We went to a birthday party last night. Oliver wasn’t feeling the party. We walked in the house, he looked around to the many unknown faces, and plopped right on my lap. I kissed the top of his head and he gave me his ‘I’m peopled out’ look. I whispered in his ear that it was okay. Everyone kept asking if he was okay. It made him cling to me more. I started to feel self-conscious for him. I began to worry even though my instinct told me what was really going on.
So I whispered in his ear, “Sweetie, are you okay? Do you feel okay?”
“Yes, Mommy,” he replied.
People kept staring at him, I kid you not, like there was something seriously wrong because he was not running and yelling like the rest of the kids. I almost spoke up, but sometimes it isn’t worth it. But maybe I should have. I think I will next time.
Oliver is one of the most content people I know. He is laid back. He entertains himself and never complains he is bored. When he is comfortable with you, he is the funniest kid you’d ever meet. He lightens the tone in our house like no other. He isn’t shy and is FAR from being an insecure kid. He just doesn’t need or like to be center of attention. He is an observer. He easily points things out about people that most young four year olds would never notice. He’s loud and he is quiet. He is goofy and reserved.
He is a creative old soul…just like his mother. He is a story teller who never leaves out a detail.
He would rather know people before he shows himself to them. He is selective with whom he does open up to. I bet it is because he can read people…just like his mother.
He is empathetic. Without saying a word, he feels what I feel. “Mommy, you have a sad look in your eyes. Don’t be sad, cutie-pie.” He absorbs others emotions…just like his mother.
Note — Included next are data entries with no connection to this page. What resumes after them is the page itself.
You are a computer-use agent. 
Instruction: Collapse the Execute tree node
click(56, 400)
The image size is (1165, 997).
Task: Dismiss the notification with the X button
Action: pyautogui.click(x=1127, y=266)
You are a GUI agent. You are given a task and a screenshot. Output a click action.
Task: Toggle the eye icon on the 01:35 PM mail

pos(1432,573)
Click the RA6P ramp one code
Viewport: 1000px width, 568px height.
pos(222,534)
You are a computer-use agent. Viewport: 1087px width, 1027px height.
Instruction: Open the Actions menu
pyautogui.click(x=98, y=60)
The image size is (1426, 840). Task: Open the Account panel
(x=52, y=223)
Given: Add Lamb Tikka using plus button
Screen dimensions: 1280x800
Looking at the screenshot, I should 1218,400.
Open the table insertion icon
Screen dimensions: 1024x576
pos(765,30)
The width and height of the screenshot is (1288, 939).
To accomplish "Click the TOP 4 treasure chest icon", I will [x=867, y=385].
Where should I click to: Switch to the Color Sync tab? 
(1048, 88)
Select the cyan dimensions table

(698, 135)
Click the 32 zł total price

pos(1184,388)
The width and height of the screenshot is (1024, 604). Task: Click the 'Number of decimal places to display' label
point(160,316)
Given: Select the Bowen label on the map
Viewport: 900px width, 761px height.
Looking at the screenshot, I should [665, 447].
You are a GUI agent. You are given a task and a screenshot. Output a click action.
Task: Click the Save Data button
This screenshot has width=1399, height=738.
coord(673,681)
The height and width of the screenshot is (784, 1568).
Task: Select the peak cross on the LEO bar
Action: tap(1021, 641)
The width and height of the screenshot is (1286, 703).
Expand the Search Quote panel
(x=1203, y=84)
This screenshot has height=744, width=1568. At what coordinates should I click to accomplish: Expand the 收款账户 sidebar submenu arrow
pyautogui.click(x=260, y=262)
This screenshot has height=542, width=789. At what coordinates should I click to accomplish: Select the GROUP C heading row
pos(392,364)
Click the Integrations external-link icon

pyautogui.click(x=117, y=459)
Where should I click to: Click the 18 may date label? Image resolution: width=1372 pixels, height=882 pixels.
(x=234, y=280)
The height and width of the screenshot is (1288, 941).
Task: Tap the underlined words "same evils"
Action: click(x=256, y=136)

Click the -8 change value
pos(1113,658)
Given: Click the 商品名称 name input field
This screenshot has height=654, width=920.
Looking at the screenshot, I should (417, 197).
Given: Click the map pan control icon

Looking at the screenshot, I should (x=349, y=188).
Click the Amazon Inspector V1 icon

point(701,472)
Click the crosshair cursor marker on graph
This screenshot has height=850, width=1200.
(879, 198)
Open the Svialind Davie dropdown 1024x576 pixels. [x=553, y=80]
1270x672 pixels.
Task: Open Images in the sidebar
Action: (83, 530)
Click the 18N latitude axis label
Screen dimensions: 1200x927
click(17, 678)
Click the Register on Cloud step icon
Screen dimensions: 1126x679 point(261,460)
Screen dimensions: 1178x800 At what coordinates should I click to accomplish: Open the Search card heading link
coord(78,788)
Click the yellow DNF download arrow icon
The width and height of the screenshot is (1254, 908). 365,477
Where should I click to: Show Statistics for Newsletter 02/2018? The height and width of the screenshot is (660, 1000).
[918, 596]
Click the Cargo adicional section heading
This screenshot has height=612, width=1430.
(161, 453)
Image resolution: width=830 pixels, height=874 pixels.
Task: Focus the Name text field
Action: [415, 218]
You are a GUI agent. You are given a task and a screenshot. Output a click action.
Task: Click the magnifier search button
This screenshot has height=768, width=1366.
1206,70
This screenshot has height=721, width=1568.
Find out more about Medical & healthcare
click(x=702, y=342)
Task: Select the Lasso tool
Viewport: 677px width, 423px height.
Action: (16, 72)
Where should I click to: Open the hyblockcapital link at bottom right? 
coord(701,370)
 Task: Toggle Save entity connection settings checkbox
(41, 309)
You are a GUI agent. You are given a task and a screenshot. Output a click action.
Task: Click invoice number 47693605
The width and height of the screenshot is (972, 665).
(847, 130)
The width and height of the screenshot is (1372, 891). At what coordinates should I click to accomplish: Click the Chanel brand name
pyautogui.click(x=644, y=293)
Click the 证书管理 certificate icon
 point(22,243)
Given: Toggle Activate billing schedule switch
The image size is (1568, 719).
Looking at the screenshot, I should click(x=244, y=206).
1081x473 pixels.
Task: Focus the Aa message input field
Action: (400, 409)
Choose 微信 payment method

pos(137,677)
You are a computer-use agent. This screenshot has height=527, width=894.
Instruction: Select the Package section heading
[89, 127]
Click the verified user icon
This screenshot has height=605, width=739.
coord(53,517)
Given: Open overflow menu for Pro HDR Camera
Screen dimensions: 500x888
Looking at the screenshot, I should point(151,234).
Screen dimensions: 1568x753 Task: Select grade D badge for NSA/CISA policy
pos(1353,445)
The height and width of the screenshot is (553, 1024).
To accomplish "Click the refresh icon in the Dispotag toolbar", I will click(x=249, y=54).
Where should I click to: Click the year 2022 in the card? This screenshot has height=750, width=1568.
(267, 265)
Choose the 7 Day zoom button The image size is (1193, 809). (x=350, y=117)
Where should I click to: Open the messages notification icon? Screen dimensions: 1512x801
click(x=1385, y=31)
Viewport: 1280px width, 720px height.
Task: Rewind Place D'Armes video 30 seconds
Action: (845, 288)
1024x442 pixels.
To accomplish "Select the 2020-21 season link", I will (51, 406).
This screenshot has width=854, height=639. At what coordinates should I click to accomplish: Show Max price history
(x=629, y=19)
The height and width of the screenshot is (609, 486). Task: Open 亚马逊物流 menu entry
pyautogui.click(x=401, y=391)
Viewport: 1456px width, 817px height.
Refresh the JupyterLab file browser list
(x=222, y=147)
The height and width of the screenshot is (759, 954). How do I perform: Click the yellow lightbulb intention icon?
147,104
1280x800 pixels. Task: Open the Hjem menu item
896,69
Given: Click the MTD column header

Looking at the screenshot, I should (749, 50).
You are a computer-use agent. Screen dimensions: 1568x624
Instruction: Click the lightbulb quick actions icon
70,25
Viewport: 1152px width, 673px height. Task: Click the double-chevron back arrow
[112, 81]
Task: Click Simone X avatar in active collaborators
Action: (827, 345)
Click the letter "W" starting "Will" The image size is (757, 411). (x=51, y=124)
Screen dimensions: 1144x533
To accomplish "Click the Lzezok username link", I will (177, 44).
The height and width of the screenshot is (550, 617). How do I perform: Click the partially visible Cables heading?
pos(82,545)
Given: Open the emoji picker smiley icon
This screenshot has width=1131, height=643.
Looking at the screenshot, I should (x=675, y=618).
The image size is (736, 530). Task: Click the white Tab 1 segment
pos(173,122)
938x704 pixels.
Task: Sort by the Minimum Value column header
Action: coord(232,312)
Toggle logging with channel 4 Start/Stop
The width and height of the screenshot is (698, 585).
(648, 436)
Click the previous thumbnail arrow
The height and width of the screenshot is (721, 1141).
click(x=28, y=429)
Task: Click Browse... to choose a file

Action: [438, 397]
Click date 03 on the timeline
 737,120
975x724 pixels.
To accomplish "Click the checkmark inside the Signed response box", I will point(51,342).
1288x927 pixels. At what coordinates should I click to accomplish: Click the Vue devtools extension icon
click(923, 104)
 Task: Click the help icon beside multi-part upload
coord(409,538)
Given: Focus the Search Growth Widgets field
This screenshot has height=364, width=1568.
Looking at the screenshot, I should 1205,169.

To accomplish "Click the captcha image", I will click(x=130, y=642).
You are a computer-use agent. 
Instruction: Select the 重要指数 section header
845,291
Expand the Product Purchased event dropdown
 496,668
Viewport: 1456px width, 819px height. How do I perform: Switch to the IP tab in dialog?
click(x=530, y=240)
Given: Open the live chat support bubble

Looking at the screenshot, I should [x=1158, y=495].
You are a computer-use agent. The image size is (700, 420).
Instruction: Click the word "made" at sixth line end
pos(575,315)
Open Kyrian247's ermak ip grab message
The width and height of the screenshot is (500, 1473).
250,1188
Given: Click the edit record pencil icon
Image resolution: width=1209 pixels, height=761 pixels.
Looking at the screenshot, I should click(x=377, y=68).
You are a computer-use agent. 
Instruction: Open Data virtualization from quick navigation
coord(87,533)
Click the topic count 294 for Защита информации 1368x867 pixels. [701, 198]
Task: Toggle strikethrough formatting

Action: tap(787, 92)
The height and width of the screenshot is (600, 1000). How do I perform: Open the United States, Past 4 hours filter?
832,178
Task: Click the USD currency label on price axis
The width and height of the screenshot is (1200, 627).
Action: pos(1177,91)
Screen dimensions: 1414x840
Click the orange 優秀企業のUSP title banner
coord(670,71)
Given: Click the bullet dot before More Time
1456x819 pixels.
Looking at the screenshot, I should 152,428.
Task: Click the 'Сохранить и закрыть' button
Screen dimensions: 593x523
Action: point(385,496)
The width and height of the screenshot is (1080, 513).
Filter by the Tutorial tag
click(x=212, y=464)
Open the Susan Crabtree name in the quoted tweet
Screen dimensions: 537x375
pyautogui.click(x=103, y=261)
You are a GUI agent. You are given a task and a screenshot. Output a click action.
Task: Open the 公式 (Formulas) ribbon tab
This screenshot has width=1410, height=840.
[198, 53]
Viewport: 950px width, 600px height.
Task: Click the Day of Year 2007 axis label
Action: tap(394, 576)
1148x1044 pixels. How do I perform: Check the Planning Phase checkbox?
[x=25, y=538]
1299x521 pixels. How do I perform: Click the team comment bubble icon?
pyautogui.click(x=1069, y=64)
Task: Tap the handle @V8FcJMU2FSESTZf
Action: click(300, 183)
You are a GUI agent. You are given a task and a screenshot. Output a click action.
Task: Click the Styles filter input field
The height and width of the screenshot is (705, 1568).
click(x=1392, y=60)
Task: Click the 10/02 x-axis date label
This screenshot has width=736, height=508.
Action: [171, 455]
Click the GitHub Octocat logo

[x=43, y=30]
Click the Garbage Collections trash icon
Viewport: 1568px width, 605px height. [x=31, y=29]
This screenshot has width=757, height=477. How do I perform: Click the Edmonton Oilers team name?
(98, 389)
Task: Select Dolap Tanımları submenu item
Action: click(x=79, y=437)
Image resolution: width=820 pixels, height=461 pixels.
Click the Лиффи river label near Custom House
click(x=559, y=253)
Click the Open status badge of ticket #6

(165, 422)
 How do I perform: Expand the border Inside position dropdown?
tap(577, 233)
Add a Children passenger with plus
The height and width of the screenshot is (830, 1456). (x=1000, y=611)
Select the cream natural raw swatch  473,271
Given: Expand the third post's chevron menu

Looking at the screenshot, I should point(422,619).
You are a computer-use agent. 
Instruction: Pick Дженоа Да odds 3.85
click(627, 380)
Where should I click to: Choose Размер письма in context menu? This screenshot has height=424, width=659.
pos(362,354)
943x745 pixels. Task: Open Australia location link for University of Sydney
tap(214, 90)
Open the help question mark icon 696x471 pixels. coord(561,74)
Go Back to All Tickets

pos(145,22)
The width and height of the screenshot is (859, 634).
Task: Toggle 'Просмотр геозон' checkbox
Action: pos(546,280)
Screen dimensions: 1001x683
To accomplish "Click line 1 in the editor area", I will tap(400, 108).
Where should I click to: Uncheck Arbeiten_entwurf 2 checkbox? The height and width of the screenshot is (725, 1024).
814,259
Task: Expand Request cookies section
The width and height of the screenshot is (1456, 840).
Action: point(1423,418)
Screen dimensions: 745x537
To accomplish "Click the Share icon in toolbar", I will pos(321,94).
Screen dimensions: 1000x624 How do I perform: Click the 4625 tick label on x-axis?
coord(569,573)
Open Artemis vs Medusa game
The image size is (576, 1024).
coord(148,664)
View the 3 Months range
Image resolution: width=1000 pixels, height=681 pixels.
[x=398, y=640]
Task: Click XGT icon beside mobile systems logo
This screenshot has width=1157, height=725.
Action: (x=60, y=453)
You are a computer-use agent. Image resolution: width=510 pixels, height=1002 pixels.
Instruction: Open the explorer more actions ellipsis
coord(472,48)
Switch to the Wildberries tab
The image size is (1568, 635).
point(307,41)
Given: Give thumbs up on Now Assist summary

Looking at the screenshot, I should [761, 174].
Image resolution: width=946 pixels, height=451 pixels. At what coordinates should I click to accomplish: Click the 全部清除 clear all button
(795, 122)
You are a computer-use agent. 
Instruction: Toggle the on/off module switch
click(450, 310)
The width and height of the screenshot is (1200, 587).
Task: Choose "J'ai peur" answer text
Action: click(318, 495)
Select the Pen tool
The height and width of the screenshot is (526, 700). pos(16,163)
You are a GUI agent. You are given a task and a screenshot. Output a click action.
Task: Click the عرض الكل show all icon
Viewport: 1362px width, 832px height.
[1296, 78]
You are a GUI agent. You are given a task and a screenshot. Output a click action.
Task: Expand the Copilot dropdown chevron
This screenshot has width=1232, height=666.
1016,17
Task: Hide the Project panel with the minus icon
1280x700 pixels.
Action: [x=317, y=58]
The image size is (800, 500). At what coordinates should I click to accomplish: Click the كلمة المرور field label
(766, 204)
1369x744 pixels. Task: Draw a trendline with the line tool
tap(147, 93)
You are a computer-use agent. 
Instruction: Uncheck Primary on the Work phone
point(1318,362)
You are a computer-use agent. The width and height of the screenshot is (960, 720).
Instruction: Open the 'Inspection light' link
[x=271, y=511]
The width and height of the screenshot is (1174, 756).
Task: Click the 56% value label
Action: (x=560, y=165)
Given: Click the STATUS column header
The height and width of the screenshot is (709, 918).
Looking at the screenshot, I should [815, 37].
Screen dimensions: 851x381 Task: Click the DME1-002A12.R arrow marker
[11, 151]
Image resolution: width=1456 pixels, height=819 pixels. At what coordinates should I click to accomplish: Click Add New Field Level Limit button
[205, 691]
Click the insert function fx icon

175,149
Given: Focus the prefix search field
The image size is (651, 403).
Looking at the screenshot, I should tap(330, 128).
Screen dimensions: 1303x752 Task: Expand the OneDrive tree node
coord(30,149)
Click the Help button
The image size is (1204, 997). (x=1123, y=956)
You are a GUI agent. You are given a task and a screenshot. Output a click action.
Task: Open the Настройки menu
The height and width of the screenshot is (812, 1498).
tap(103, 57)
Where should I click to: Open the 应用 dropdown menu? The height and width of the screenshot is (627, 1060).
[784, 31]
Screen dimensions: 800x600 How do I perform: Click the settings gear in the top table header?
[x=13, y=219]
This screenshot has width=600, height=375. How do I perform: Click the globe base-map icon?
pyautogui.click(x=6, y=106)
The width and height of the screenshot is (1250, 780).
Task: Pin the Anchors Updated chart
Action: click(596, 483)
I want to raise Oliver knowing it is okay to be the way he is. I don’t want him having to figure that out in his twenties like I did. My parents loved and accepted me and I was okay with myself…I just didn’t know what being an introvert was. Back then, people didn’t use the term. The first time I read what it was, I felt free. I always knew I wasn’t shy. Because to me, shyness stems from deep insecurities which I never really had. I just never knew how to describe myself and for a thinker and analyzer like me…it was dreadful not to know. Huge HUGE lightbulb moment. I’m an introvert, it all makes sense now!
Oliver will have an advantage I (and many others) never had as a kid. I will be able to tell him about all the great introverts of the past. The thinkers, the mercy-driven need to change and help the world doers, the inventors, the creators…those who refused to think inside the box. I don’t want him to feel he has to do what everyone else is doing all the time. I will relate to him when he feels someone in infringing on his individuality. I will be able to tell him, I know exactly how he feels. I will be able to show him what a gift and what a strength it is.
God made him this way for a reason and I am so glad he did. I feel as though I should mention I love my extroverted son, just the same. Luke teaches me to see the other side of things. I’m just as glad God made him extroverted. I am in awe in the way He designed my boys. Luke with his Ocular Albinism needs to have the boldness God gave him. He really does. Oliver, needs all of his strengths and sense of mercy. I already see how Oliver cares for Luke. He watches out for him and he accepts Luke like no one else in this world does. This world needs Oliver, Luke needs Oliver. Oliver needs Luke too. Luke pulls Oliver out of his own mind and shows him the other side of life.
They just fit together, they are the perfect brothers. I am moved to tears thinking of how God made them to be brothers. To think, I was scared to have a second child. Okay, I’m done now. The end!